Demo: Using File Streaming Source¶

This demo shows a streaming query that reads files using FileStreamSource.

Prerequisites¶

Make sure that the source directory is available before starting the query.

mkdir /tmp/text-logs

Configure Logging¶

Enable logging for FileStreamSource.

Start Streaming Query¶

Use spark-shell for fast interactive prototyping.

Describe a source to load data from.

val lines = spark
  .readStream
  .format("text")
  .option("maxFilesPerTrigger", 1)
  .load("/tmp/text-logs")

Show the schema.

scala> lines.printSchema
root
 |-- value: string (nullable = true)

Describe the sink (console) and start the streaming query.

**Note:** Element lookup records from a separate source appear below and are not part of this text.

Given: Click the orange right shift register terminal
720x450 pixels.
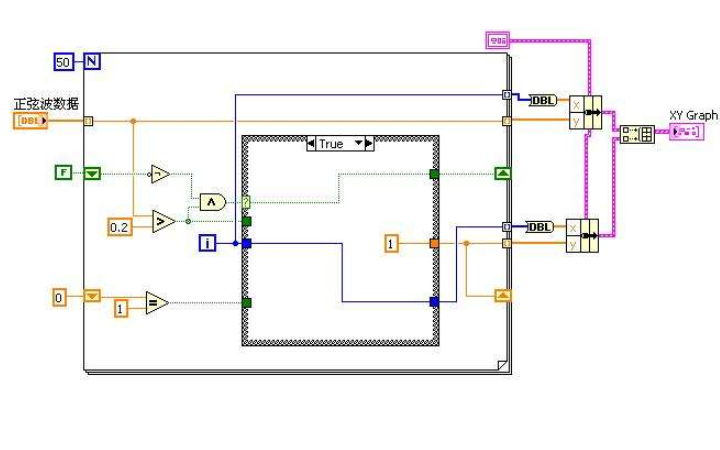Looking at the screenshot, I should 504,295.
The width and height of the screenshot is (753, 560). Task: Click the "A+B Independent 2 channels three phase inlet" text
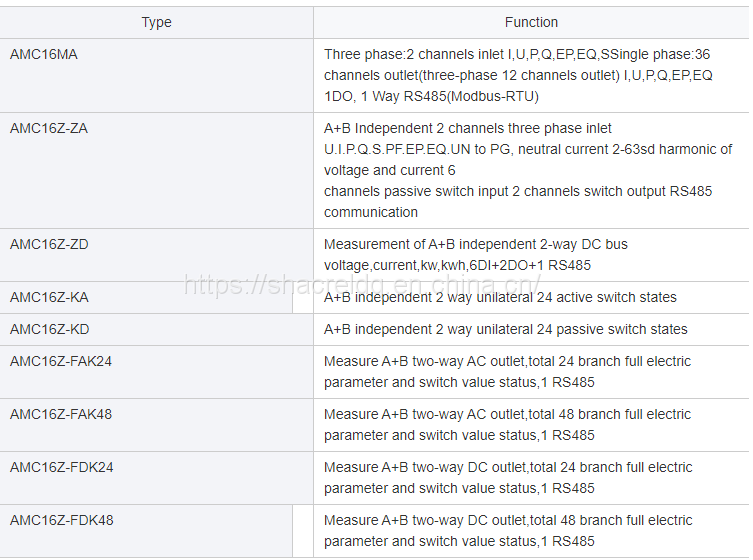(468, 128)
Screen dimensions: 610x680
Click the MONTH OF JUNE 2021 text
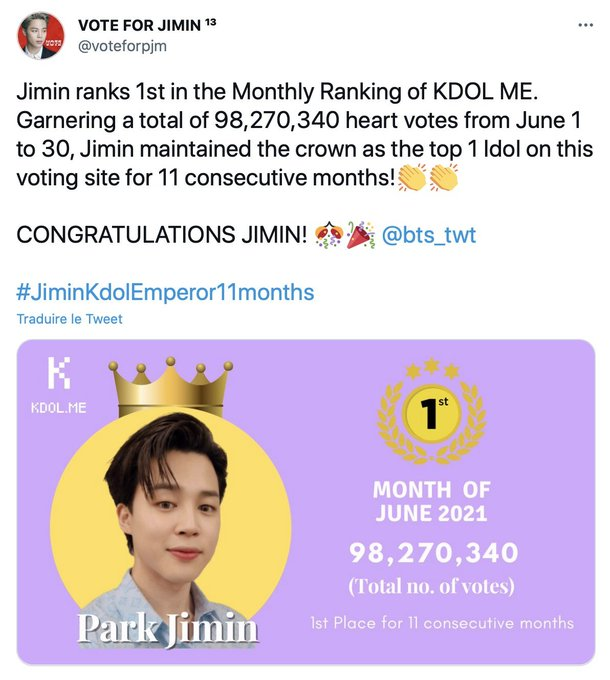pyautogui.click(x=431, y=501)
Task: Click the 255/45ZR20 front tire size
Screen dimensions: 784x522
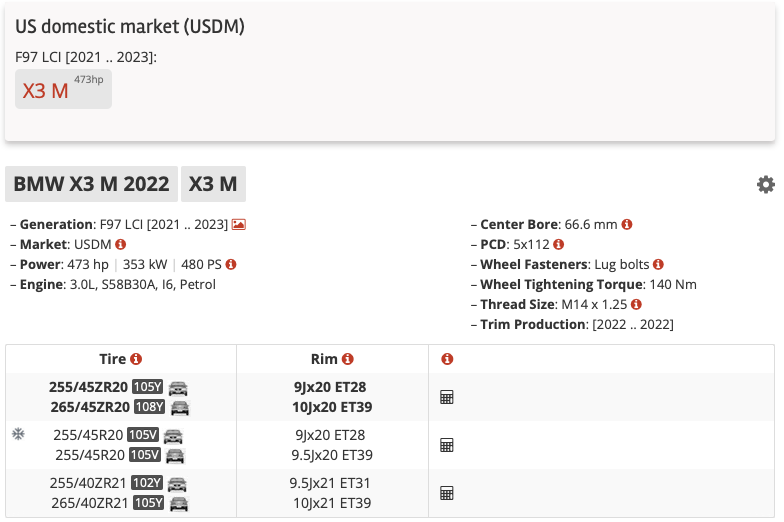Action: point(88,387)
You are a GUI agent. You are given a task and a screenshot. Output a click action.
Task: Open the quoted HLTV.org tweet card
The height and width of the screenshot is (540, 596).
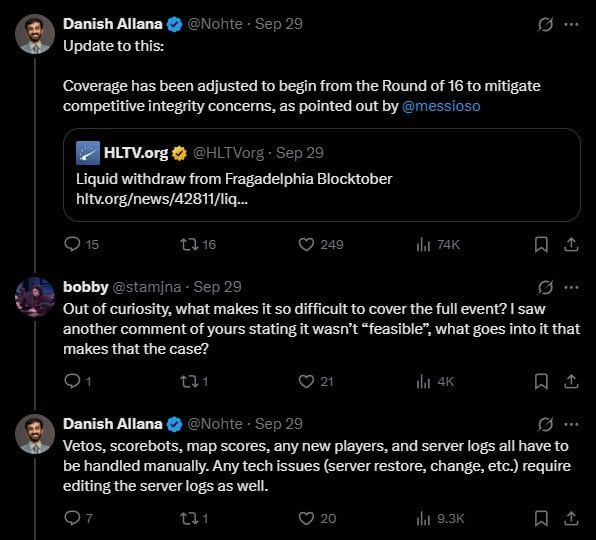point(322,175)
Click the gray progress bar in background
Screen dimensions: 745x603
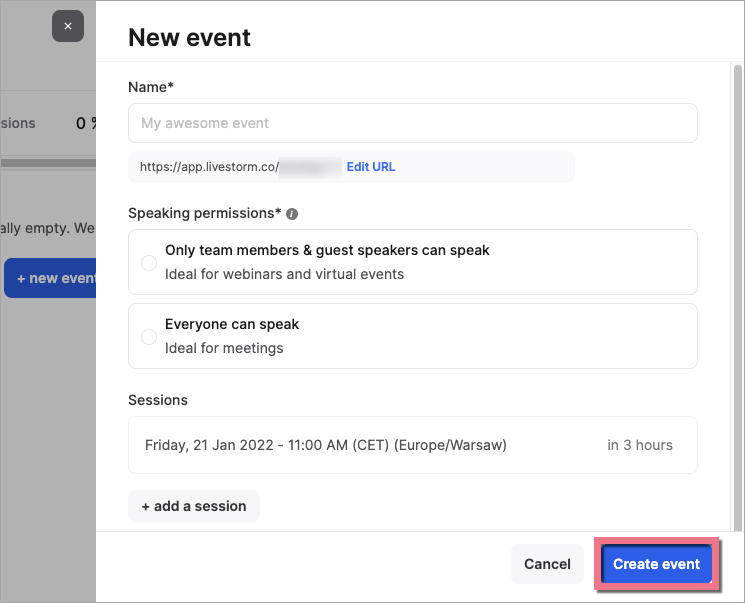tap(48, 162)
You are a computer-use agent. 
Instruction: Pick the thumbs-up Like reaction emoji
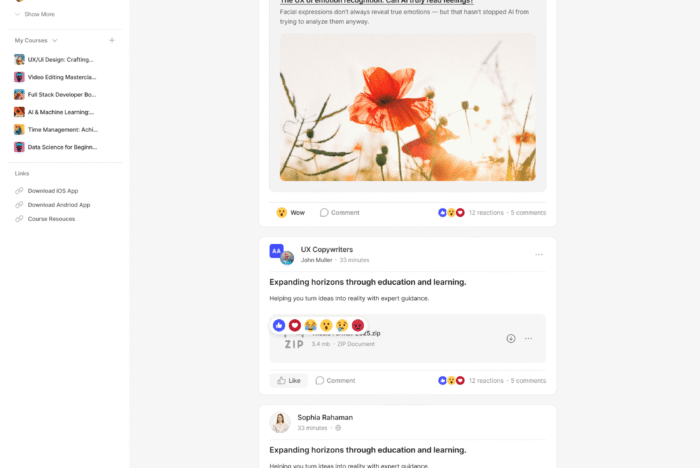pos(279,325)
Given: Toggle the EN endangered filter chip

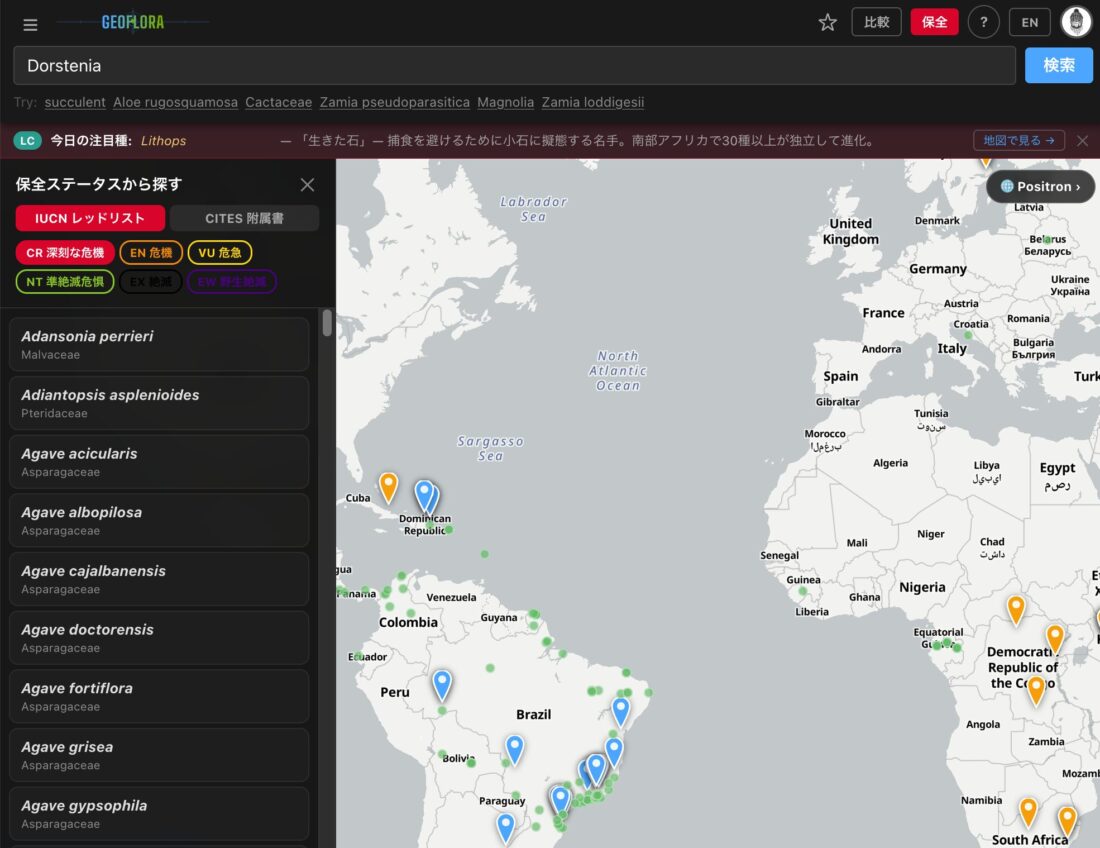Looking at the screenshot, I should pyautogui.click(x=151, y=253).
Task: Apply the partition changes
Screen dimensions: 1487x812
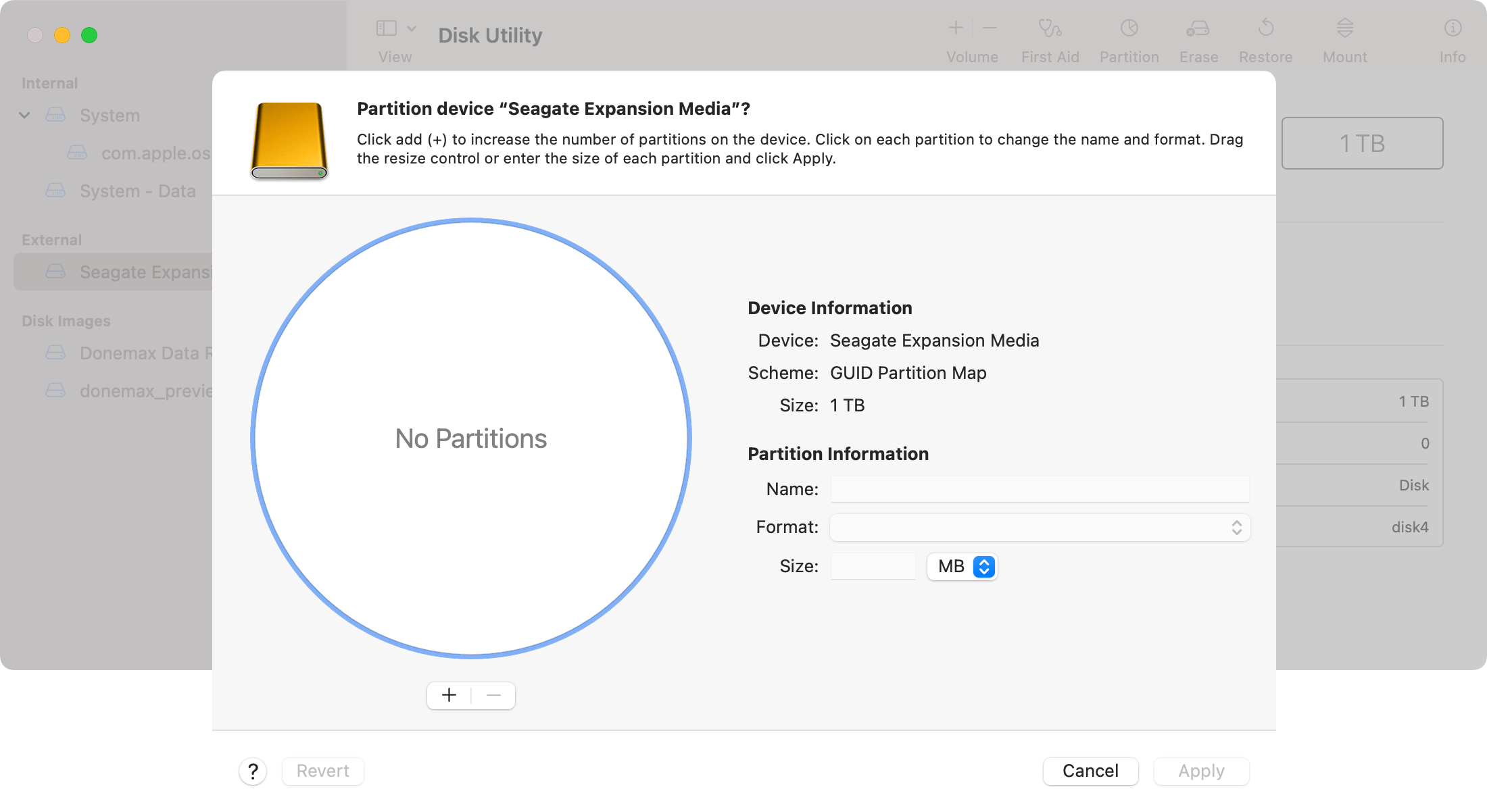Action: click(x=1201, y=770)
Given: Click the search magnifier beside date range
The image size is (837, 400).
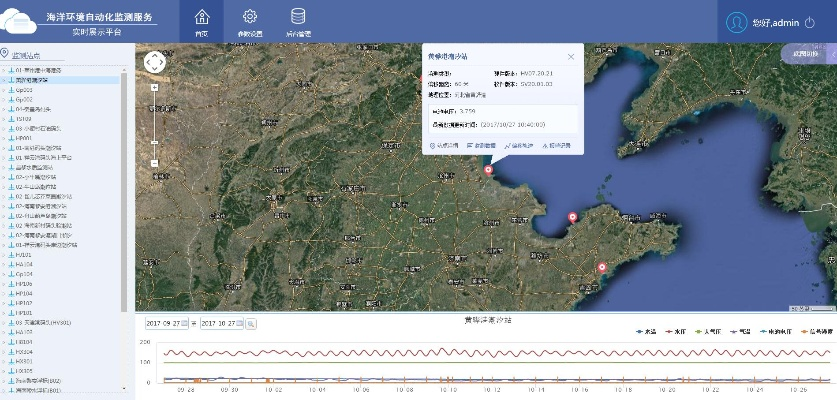Looking at the screenshot, I should point(251,324).
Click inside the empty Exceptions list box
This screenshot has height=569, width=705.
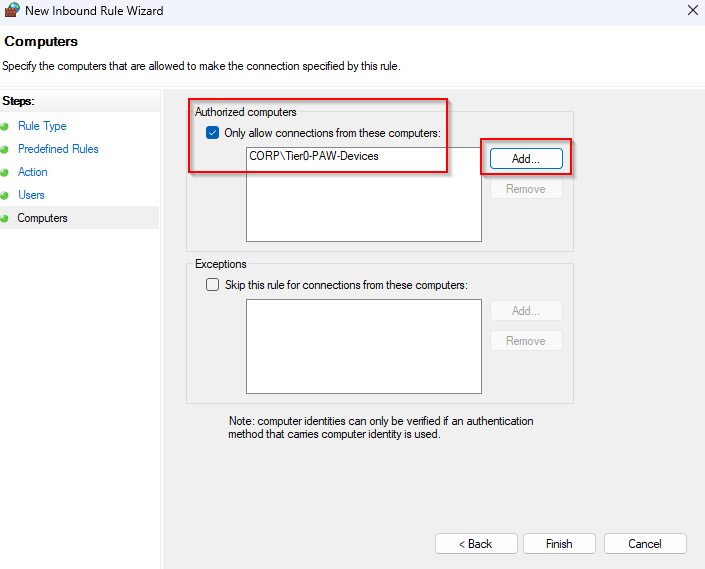(x=363, y=346)
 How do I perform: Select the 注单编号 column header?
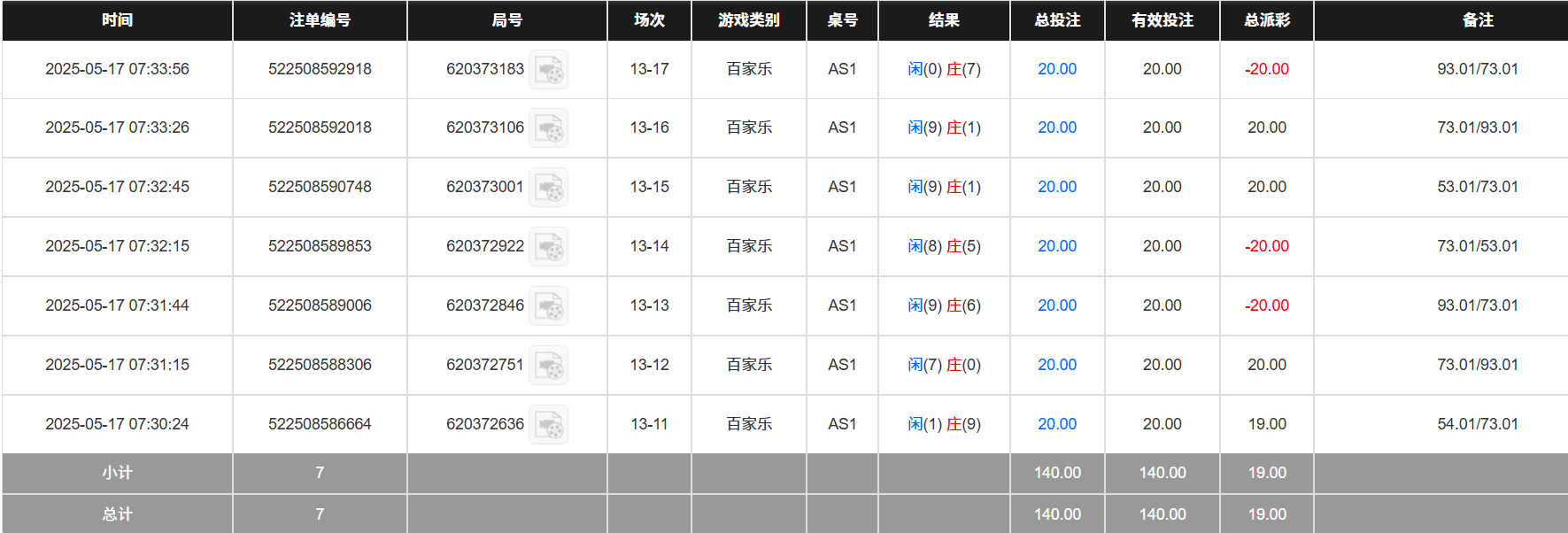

import org.apache.spark.sql.streaming.Trigger
import concurrent.duration._
val interval = 15.seconds
val trigger = Trigger.ProcessingTime(interval)
val queryName = s"one file every micro-batch (every $interval)"
val sq = lines
  .writeStream
  .format("console")
  .option("checkpointLocation", "/tmp/checkpointLocation")
  .trigger(trigger)
  .queryName(queryName)
  .start

Use web UI to monitor the query (http://localhost:4040).

Stop Query¶

spark.streams.active.foreach(_.stop)